===== Records for the task
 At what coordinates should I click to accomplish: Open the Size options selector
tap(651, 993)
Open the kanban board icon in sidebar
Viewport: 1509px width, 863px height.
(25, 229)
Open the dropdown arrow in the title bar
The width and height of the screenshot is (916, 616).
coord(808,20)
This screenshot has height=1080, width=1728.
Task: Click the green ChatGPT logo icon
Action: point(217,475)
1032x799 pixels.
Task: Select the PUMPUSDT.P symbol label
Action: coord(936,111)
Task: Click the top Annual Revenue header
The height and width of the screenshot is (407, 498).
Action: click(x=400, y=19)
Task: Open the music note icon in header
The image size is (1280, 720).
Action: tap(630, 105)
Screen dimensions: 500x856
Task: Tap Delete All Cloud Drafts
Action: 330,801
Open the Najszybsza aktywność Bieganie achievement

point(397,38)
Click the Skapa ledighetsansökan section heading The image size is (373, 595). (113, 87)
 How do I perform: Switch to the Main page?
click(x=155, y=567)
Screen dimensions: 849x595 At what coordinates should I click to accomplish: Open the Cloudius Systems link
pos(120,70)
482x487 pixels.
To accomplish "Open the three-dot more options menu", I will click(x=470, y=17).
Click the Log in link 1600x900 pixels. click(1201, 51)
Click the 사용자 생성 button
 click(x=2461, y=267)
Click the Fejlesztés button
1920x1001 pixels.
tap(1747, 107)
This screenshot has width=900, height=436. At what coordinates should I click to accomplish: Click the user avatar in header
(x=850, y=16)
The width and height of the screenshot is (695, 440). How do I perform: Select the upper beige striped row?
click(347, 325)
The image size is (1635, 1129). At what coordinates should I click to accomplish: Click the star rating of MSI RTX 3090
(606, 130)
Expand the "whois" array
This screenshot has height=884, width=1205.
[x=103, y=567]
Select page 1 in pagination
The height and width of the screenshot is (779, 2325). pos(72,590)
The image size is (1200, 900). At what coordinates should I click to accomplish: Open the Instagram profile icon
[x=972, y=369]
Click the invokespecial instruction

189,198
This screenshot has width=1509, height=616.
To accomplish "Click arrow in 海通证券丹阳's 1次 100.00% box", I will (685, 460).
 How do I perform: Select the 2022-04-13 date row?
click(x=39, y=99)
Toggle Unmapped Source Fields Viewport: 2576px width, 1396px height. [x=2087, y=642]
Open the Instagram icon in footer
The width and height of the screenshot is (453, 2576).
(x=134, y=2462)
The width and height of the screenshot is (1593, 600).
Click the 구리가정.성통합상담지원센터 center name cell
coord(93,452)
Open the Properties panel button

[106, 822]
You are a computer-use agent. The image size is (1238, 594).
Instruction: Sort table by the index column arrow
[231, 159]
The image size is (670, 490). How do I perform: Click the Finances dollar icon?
==========
What is being asked>
Each record above is to be written out again exactly.

Task response>
 At what coordinates should I click to accomplish: Open the Size options selector
tap(651, 993)
Open the kanban board icon in sidebar
Viewport: 1509px width, 863px height.
(25, 229)
Open the dropdown arrow in the title bar
The width and height of the screenshot is (916, 616).
coord(808,20)
This screenshot has height=1080, width=1728.
Task: Click the green ChatGPT logo icon
Action: point(217,475)
1032x799 pixels.
Task: Select the PUMPUSDT.P symbol label
Action: coord(936,111)
Task: Click the top Annual Revenue header
The height and width of the screenshot is (407, 498).
Action: click(x=400, y=19)
Task: Open the music note icon in header
The image size is (1280, 720).
Action: tap(630, 105)
Screen dimensions: 500x856
Task: Tap Delete All Cloud Drafts
Action: 330,801
Open the Najszybsza aktywność Bieganie achievement

point(397,38)
Click the Skapa ledighetsansökan section heading The image size is (373, 595). (113, 87)
 How do I perform: Switch to the Main page?
click(x=155, y=567)
Screen dimensions: 849x595 At what coordinates should I click to accomplish: Open the Cloudius Systems link
pos(120,70)
482x487 pixels.
To accomplish "Open the three-dot more options menu", I will click(x=470, y=17).
Click the Log in link 1600x900 pixels. click(1201, 51)
Click the 사용자 생성 button
 click(x=2461, y=267)
Click the Fejlesztés button
1920x1001 pixels.
tap(1747, 107)
This screenshot has width=900, height=436. At what coordinates should I click to accomplish: Click the user avatar in header
(x=850, y=16)
The width and height of the screenshot is (695, 440). How do I perform: Select the upper beige striped row?
click(347, 325)
The image size is (1635, 1129). At what coordinates should I click to accomplish: Click the star rating of MSI RTX 3090
(606, 130)
Expand the "whois" array
This screenshot has height=884, width=1205.
[x=103, y=567]
Select page 1 in pagination
The height and width of the screenshot is (779, 2325). pos(72,590)
The image size is (1200, 900). At what coordinates should I click to accomplish: Open the Instagram profile icon
[x=972, y=369]
Click the invokespecial instruction

189,198
This screenshot has width=1509, height=616.
To accomplish "Click arrow in 海通证券丹阳's 1次 100.00% box", I will (685, 460).
 How do I perform: Select the 2022-04-13 date row?
click(x=39, y=99)
Toggle Unmapped Source Fields Viewport: 2576px width, 1396px height. [x=2087, y=642]
Open the Instagram icon in footer
The width and height of the screenshot is (453, 2576).
(x=134, y=2462)
The width and height of the screenshot is (1593, 600).
Click the 구리가정.성통합상담지원센터 center name cell
coord(93,452)
Open the Properties panel button

[106, 822]
You are a computer-use agent. The image size is (1238, 594).
Instruction: Sort table by the index column arrow
[231, 159]
The image size is (670, 490). How do I perform: Click the Finances dollar icon?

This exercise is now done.